_EXERCISE TASKS:_
1. From the passage on faith and illness, list every specific age or calendar date it mentions.
2. Using the passage on faith and illness, decide whether each statement agrees with it, and quote the words that settle each one. (a) The writer bought a first Bible at age 30. (b) After becoming sick, the writer kept attending church. (c) The writer has been with the husband since age 20.

===== EXCERPT PROVIDED =====

I know this scenario all too well. Thankfully I met a women that rekindled that spark in my heart & I bought my first Bible at 30. I started watching a women minister on tv.. Joyce Meyer. It felt like she was talking to me every episode that I watched ( not to mention she is a "Huge Starbucks nut). We started going to church.. the first service we went to..the pastor mentioned Starbucks.. I knew I was in the right place. When I became sick on July 3rd of 2007, we stopped going to church, but I have never prayed so much in my life as I have in the last year. I realized a couple of months ago that I need to be in church, surrounded by other people that Believe. No matter how crappy I feel, I go to Church.
At a time in my life..when I thought I had been through everything.. I really felt as if I had no one. I do have a caring, loving, supportive husband who I have been with since I was 13, but having these health conditions that are all rare ; the search to find the right doctors to care for me, help me, "Believe Me" was and is a very difficult road to travel.

===== EXTRACTED ENTRIES =====

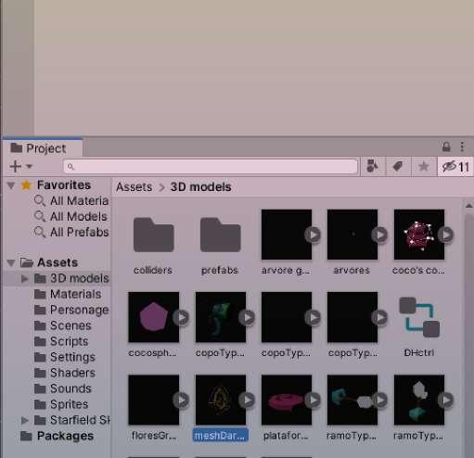Click Assets in the breadcrumb path
474x458 pixels.
pyautogui.click(x=134, y=187)
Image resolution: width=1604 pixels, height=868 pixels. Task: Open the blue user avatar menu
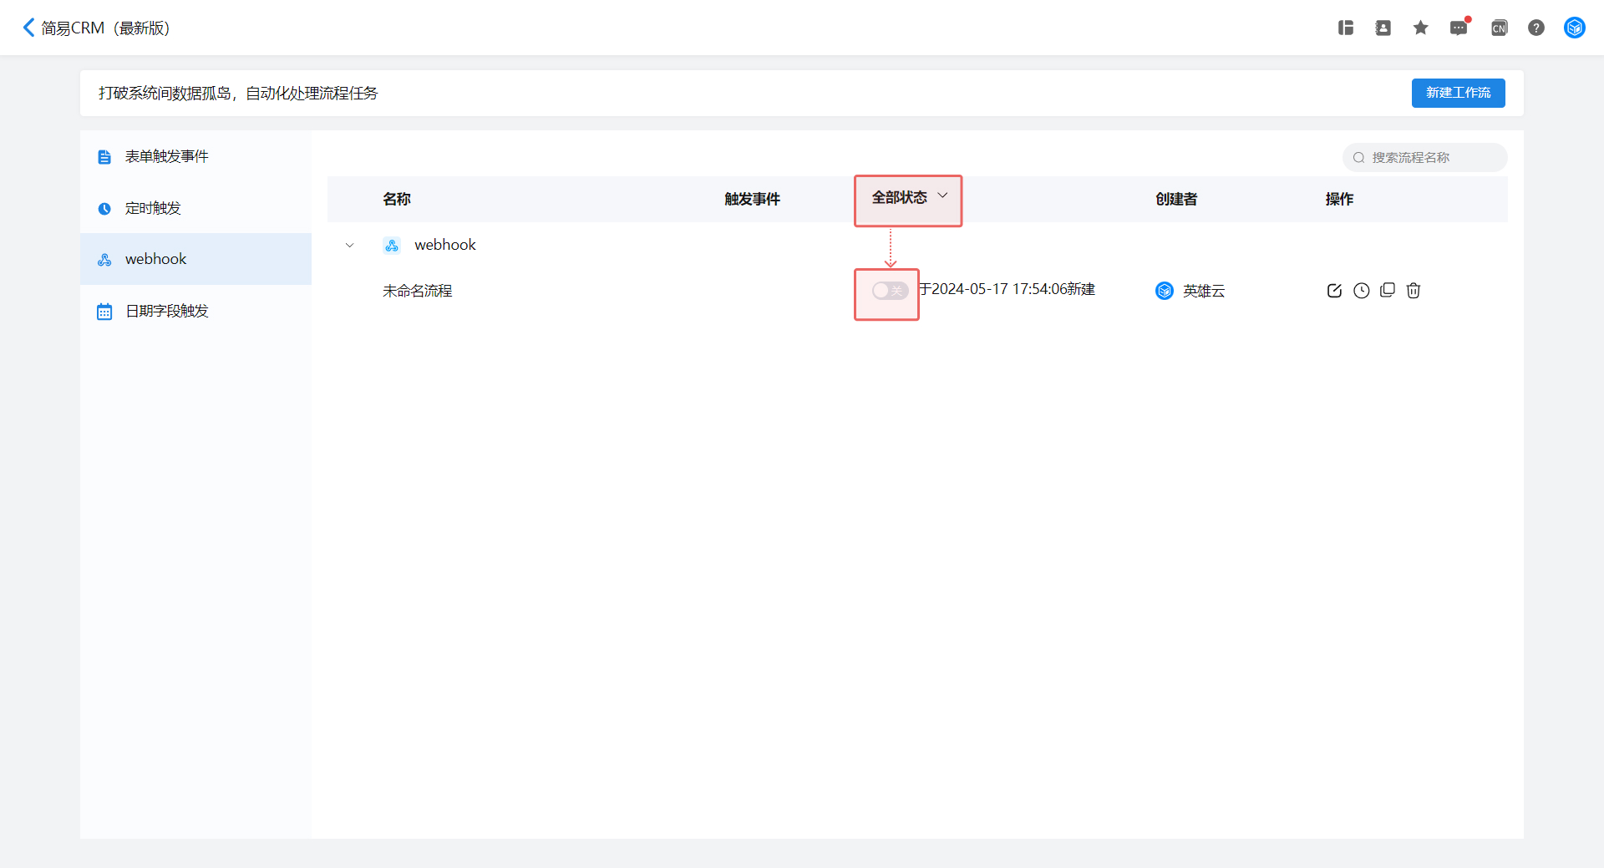pyautogui.click(x=1574, y=28)
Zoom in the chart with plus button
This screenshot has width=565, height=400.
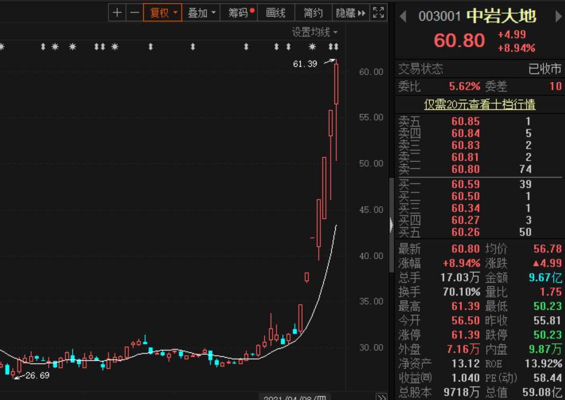(x=117, y=13)
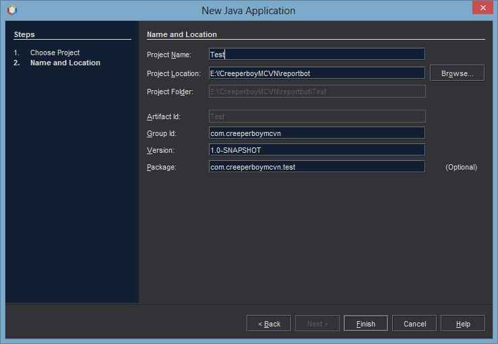Image resolution: width=498 pixels, height=344 pixels.
Task: Click the greyed-out Project Folder field
Action: [x=317, y=92]
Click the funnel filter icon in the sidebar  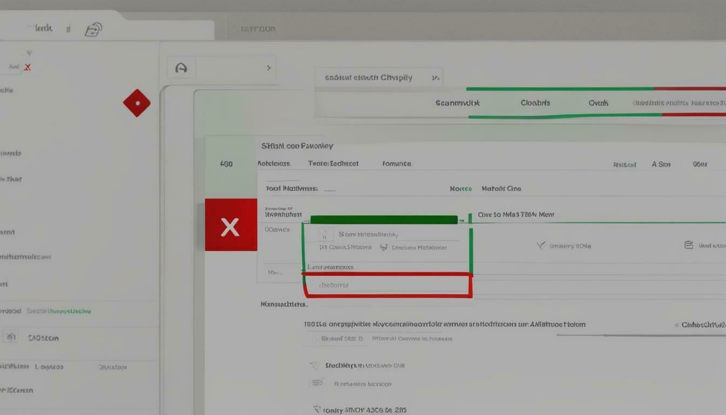[x=29, y=52]
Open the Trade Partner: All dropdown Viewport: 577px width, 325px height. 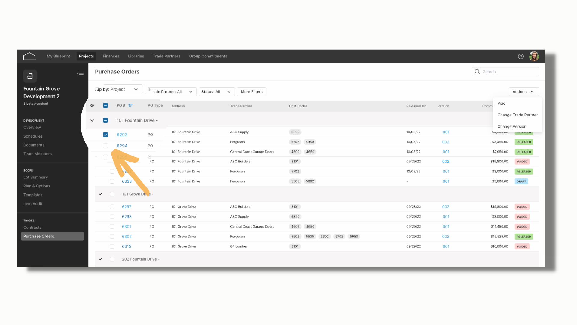click(x=171, y=91)
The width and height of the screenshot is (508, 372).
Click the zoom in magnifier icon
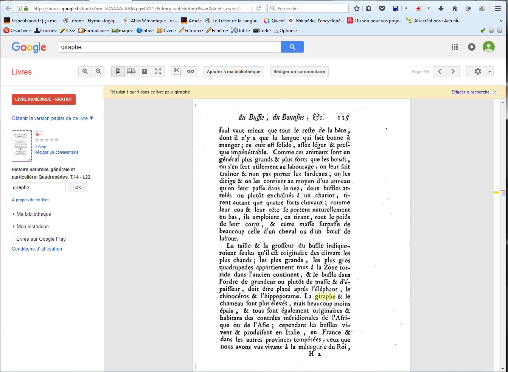(x=85, y=72)
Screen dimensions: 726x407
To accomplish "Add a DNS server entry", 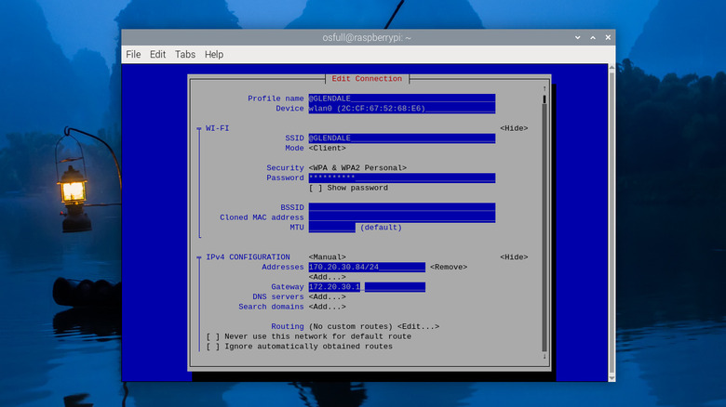I will [327, 296].
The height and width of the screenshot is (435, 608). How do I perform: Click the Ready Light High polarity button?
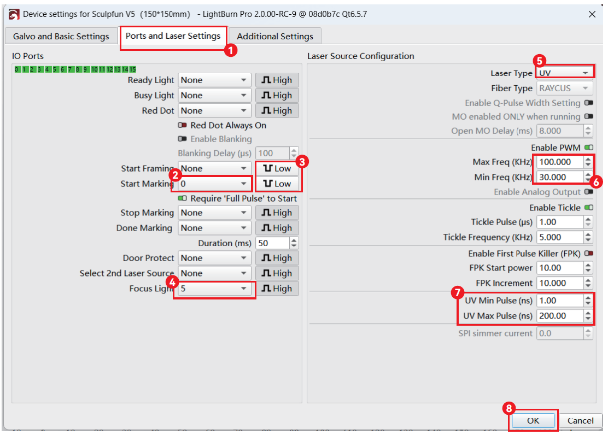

=====

_ANSWERS TO THIS EXERCISE:_
1.
30
July 3rd of 2007
13

2.
(a) Yes: "I bought my first Bible at 30."
(b) No: "When I became sick on July 3rd of 2007, we stopped going to church"
(c) No: "who I have been with since I was 13"